CEG 7370: Distributed Computing Principles

Safety and Liveness

Prabhaker Mateti

matetiSafetyLiveness.pptx

A ``safety'' property is defined thus: Let BAD be a predicate characterizing any arbitrary condition or state of program code segment S that you consider is ``bad''. Assume that {P} S {Q} holds. Assume that I is a {global invariant}. If I ⇒ $\neg$ BAD, we say that $\neg$ BAD is a safety property for S.

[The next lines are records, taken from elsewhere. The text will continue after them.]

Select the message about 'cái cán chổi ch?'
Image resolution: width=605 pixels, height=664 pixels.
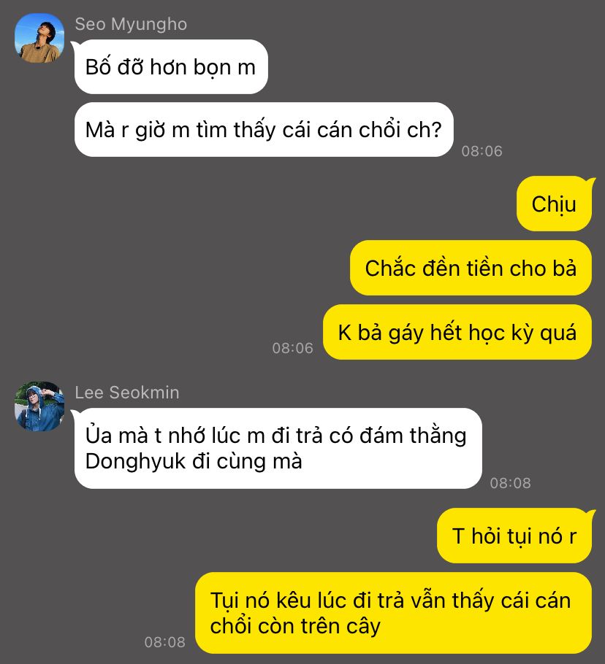point(264,130)
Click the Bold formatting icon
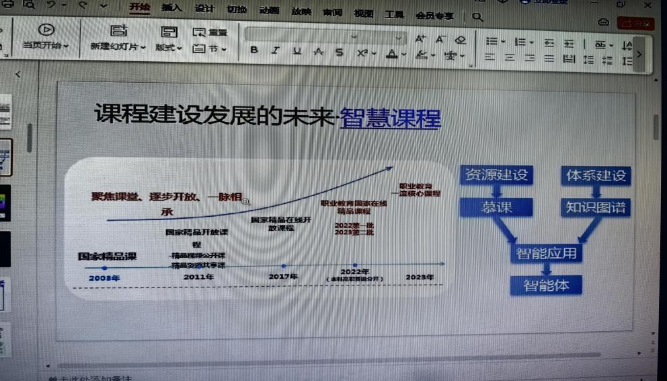Viewport: 667px width, 381px height. (253, 51)
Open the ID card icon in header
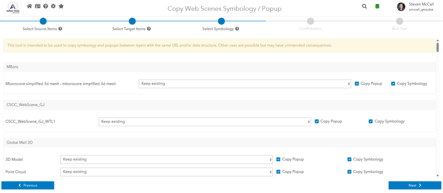The image size is (443, 193). coord(37,6)
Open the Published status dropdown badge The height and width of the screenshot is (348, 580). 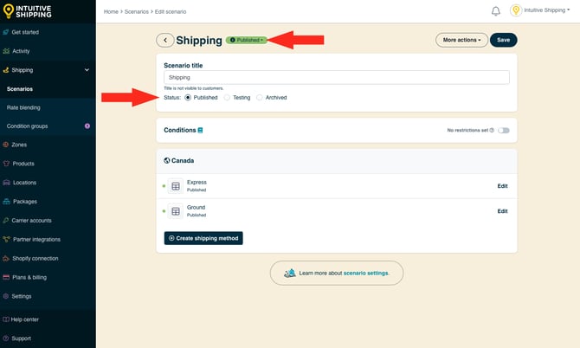click(247, 40)
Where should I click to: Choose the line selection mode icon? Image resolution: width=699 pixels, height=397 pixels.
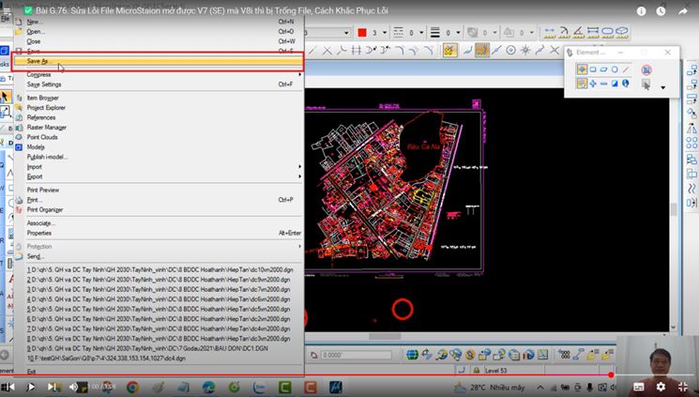tap(627, 69)
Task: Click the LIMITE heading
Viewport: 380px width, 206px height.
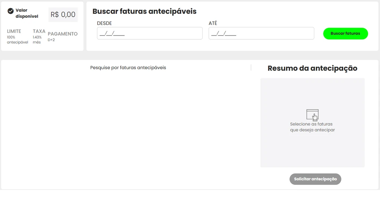Action: (14, 31)
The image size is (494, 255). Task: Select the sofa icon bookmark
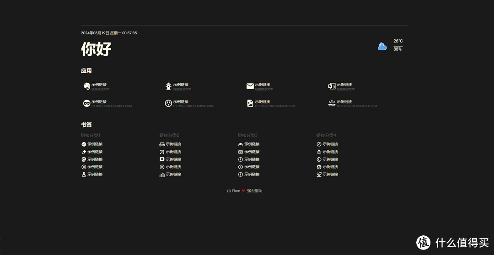pos(162,144)
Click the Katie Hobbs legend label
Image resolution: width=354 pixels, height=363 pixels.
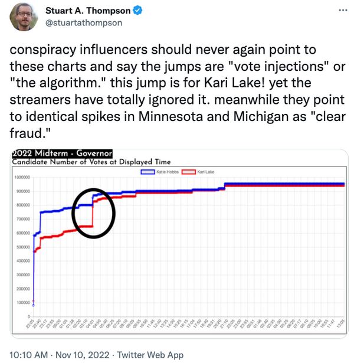click(x=168, y=172)
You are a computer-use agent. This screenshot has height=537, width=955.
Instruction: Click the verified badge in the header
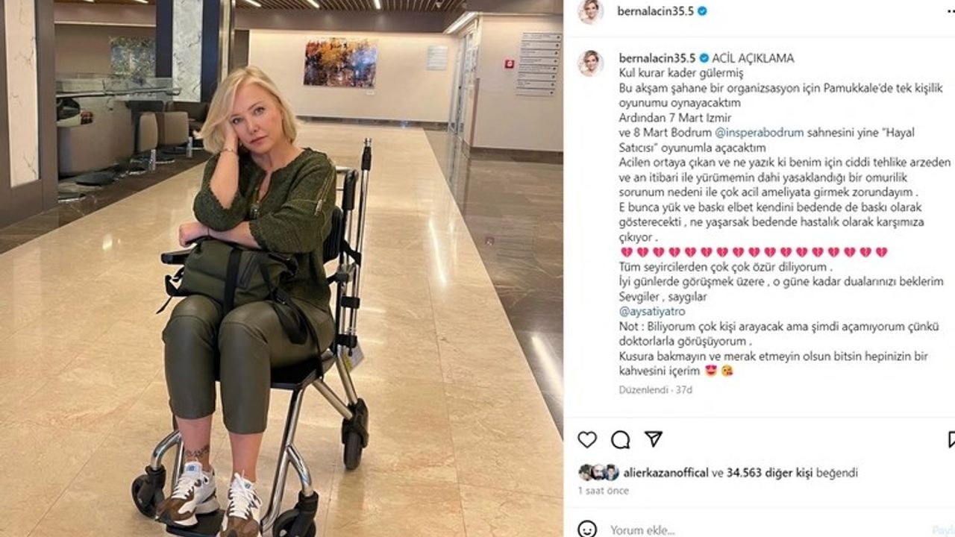coord(703,11)
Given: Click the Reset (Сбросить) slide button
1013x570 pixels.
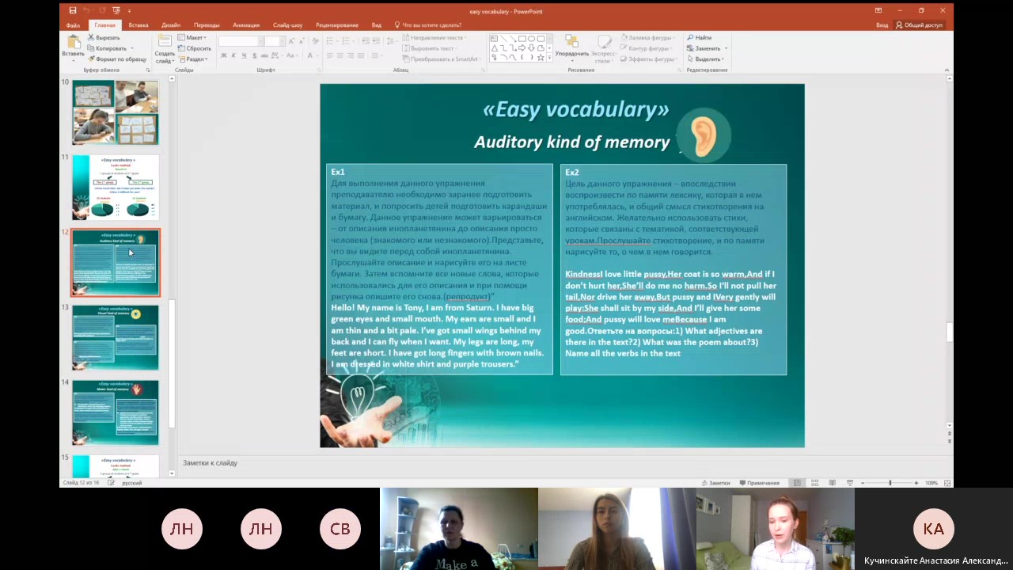Looking at the screenshot, I should pyautogui.click(x=195, y=48).
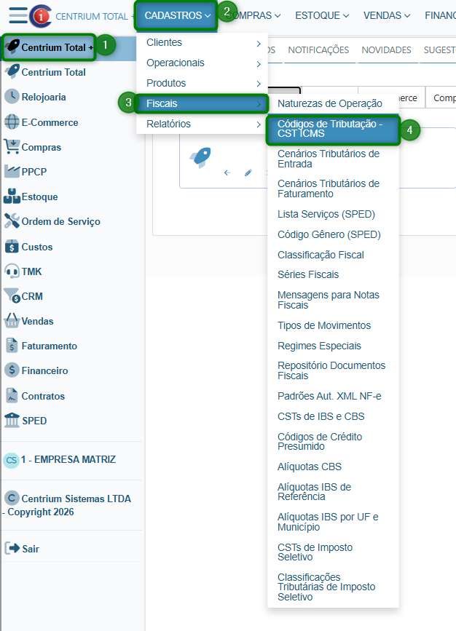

Our Andrews' text book unfortunately uses the subjective words "good" and "bad" in defining Safety and Liveness. Instead think of (i) safety as a property that is true from the beginning of the process to its end of life, and (ii) liveness as a property that will become true at a future moment in time, perhaps just once or many many times. So, safety is an invariant property -- good or bad subjectively. Obviously, in a real enough context, we do not want a "bad" thing to ever happen, i.e., not-bad should be true at all times.

  1. Safety examples

    1. Variable x is always non-negative.
    2. Two processes are never in their critical sections.
    3. A message is received only after it is sent.
    4. No sent message is lost.
    5. A philosopher remains hungry until it eats.
  2. Liveness examples

    1. Variable x will become divisible by 7.
    2. Even in the presence of contentions, one of the processes will enter its critical section.
    3. A sent message is eventually received.
    4. A philosopher will eat.
  3. Exercises

    1. ``Every philosopher will eventually get hungry.'' is a safety, not liveness, property. True/False? Explain.
    2. A safety property states that nothing ``bad'' will ever happen, whereas a liveness property states that something ``good'' will happen in the next minute.
    3. Often there is no difference between safety and liveness properties.
    4. The negation of a safety property is a liveness property.
    5. "Some day, if not at the end of CEG 7370, you will appreciate and marvel at the book Concurrent Programming by Andrews." Explain if this is a safety, or liveness property, or perhaps neither.